— start PROVIDED ENTRIES —
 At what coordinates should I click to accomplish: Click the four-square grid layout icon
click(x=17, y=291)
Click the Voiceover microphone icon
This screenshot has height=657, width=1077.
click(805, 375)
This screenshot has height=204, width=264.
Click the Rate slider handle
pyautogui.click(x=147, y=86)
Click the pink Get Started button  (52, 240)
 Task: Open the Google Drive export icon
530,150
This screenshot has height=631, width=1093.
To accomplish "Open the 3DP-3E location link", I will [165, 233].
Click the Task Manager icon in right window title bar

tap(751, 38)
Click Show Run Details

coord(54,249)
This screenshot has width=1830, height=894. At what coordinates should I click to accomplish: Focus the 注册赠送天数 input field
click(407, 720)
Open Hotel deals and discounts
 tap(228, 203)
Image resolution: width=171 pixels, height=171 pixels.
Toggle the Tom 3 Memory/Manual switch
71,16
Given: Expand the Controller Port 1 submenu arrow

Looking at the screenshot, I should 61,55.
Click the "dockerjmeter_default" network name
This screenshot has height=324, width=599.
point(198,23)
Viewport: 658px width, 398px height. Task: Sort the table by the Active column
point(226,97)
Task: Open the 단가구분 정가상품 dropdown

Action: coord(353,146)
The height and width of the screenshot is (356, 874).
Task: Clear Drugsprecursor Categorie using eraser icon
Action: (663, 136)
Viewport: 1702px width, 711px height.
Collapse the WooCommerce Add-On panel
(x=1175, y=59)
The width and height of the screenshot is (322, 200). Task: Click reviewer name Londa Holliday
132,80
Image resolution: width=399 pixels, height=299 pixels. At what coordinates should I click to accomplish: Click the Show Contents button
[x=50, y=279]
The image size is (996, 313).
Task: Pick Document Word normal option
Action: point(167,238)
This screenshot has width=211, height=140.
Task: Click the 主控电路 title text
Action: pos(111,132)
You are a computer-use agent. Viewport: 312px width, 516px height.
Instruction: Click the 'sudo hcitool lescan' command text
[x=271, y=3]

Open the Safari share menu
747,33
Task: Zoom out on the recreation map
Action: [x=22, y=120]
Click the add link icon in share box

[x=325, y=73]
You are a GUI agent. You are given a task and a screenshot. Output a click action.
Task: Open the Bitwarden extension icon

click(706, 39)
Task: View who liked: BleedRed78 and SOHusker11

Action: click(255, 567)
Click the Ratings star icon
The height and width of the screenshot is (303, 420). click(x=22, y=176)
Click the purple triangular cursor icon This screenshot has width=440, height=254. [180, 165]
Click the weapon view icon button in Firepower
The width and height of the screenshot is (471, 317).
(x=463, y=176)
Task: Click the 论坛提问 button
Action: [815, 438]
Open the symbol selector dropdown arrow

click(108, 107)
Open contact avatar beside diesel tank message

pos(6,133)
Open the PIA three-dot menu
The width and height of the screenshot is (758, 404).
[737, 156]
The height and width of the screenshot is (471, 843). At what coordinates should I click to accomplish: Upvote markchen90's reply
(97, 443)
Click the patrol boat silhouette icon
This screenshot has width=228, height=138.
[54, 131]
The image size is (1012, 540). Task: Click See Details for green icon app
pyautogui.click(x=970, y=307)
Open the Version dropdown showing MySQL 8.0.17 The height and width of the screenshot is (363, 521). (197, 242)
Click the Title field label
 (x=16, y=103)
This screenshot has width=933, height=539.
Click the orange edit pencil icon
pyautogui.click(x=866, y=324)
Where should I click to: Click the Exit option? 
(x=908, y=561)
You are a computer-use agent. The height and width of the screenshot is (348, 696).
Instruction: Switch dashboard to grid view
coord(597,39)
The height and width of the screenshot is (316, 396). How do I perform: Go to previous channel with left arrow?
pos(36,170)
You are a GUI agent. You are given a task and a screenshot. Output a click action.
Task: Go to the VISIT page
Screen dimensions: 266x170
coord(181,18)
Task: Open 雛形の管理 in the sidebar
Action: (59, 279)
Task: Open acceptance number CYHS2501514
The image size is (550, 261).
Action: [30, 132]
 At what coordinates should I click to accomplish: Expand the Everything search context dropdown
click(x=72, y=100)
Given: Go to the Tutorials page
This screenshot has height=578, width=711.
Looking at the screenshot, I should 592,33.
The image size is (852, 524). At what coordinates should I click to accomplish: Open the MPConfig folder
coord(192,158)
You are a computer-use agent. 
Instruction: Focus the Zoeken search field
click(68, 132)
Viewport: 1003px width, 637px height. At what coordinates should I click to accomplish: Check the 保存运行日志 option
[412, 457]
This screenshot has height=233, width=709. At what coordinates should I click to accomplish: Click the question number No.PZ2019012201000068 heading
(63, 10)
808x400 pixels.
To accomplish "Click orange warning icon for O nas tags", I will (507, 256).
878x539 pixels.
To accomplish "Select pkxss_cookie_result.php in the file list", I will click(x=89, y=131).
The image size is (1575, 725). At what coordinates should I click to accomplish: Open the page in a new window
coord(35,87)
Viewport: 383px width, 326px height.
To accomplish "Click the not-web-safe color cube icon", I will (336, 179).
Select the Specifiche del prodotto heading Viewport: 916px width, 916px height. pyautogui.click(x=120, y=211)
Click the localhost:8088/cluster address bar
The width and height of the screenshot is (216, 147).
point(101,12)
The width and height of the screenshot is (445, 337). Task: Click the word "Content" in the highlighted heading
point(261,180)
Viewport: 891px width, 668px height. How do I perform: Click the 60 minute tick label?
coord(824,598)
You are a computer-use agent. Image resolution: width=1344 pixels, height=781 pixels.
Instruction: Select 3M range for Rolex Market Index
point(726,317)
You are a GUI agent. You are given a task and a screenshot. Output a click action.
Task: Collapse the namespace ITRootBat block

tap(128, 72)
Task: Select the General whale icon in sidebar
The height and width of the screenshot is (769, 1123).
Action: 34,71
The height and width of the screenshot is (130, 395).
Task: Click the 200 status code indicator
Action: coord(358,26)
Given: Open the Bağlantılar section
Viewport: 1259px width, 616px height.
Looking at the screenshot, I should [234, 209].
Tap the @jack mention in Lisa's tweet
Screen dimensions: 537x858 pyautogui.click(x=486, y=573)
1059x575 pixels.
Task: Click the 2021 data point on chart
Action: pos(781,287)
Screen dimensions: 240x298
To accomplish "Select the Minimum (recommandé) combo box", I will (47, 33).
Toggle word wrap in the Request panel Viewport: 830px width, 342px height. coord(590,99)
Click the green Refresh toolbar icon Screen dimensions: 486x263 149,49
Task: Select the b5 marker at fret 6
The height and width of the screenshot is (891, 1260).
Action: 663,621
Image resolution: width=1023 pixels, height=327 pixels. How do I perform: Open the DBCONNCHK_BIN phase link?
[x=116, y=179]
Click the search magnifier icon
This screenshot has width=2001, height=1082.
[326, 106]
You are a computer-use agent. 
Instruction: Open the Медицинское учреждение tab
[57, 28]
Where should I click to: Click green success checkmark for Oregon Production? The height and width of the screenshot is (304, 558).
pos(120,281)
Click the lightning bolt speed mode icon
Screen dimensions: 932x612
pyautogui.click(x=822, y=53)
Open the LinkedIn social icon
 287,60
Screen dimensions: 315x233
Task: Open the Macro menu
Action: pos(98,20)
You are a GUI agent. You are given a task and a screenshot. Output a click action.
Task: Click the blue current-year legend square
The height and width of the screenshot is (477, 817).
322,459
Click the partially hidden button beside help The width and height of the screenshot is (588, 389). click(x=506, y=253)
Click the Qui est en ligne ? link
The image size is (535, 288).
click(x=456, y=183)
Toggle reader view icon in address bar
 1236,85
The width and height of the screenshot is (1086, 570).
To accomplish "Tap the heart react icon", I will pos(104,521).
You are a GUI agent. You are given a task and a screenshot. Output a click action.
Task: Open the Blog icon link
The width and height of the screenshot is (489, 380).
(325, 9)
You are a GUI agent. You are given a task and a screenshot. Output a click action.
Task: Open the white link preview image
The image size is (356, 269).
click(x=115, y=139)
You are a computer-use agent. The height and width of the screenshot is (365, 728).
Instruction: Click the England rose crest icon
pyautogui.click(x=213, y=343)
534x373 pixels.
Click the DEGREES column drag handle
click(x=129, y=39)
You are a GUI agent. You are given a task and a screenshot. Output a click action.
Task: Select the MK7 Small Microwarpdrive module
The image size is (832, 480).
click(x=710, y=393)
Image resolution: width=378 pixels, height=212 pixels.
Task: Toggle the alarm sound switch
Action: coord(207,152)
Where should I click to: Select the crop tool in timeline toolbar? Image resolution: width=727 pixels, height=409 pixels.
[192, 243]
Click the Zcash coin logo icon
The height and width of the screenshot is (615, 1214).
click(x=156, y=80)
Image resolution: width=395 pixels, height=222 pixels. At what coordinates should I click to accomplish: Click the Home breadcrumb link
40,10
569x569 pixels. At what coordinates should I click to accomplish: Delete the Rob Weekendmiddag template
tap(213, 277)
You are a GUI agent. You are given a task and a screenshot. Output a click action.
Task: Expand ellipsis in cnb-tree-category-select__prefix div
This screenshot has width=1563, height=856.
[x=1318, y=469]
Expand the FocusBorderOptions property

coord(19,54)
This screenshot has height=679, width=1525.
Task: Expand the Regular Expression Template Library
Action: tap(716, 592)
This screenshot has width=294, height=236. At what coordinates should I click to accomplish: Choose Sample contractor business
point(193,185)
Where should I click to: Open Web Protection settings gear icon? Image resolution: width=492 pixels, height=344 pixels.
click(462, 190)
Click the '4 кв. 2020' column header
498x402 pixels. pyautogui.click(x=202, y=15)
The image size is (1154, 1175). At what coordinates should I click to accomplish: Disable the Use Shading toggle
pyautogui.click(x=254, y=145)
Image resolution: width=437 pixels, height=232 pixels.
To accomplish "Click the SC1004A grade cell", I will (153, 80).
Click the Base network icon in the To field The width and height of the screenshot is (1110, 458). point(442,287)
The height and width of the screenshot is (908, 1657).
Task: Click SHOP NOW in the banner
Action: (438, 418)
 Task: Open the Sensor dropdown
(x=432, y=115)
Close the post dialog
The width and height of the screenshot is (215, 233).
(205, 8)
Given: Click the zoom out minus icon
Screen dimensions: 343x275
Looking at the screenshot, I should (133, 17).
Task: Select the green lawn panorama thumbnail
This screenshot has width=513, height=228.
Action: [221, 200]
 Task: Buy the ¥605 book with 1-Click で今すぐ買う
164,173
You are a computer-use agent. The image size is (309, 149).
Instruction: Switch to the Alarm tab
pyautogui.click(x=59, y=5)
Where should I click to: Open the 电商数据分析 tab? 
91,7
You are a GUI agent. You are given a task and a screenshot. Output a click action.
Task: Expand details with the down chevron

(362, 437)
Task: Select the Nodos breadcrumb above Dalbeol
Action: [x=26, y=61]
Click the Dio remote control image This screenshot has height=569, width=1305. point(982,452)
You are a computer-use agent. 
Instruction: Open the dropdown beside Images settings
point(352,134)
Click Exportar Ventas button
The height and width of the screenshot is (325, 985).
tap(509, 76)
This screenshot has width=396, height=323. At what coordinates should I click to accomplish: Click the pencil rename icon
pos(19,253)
— end PROVIDED ENTRIES —
-- TASK PROMPT --
Repeat the lines word for word, starting with the first line and going on through the line with "[x=325, y=73]", including both ends.

-- SOLUTION --
 At what coordinates should I click to accomplish: Click the four-square grid layout icon
click(x=17, y=291)
Click the Voiceover microphone icon
This screenshot has height=657, width=1077.
click(805, 375)
This screenshot has height=204, width=264.
Click the Rate slider handle
pyautogui.click(x=147, y=86)
Click the pink Get Started button  (52, 240)
 Task: Open the Google Drive export icon
530,150
This screenshot has height=631, width=1093.
To accomplish "Open the 3DP-3E location link", I will [165, 233].
Click the Task Manager icon in right window title bar

tap(751, 38)
Click Show Run Details

coord(54,249)
This screenshot has width=1830, height=894. At what coordinates should I click to accomplish: Focus the 注册赠送天数 input field
click(407, 720)
Open Hotel deals and discounts
 tap(228, 203)
Image resolution: width=171 pixels, height=171 pixels.
Toggle the Tom 3 Memory/Manual switch
71,16
Given: Expand the Controller Port 1 submenu arrow

Looking at the screenshot, I should 61,55.
Click the "dockerjmeter_default" network name
This screenshot has height=324, width=599.
point(198,23)
Viewport: 658px width, 398px height. Task: Sort the table by the Active column
point(226,97)
Task: Open the 단가구분 정가상품 dropdown

Action: coord(353,146)
The height and width of the screenshot is (356, 874).
Task: Clear Drugsprecursor Categorie using eraser icon
Action: (663, 136)
Viewport: 1702px width, 711px height.
Collapse the WooCommerce Add-On panel
(x=1175, y=59)
The width and height of the screenshot is (322, 200). Task: Click reviewer name Londa Holliday
132,80
Image resolution: width=399 pixels, height=299 pixels. At what coordinates should I click to accomplish: Click the Show Contents button
[x=50, y=279]
The image size is (996, 313).
Task: Pick Document Word normal option
Action: point(167,238)
This screenshot has width=211, height=140.
Task: Click the 主控电路 title text
Action: pos(111,132)
You are a computer-use agent. Viewport: 312px width, 516px height.
Instruction: Click the 'sudo hcitool lescan' command text
[x=271, y=3]

Open the Safari share menu
747,33
Task: Zoom out on the recreation map
Action: [x=22, y=120]
Click the add link icon in share box

[x=325, y=73]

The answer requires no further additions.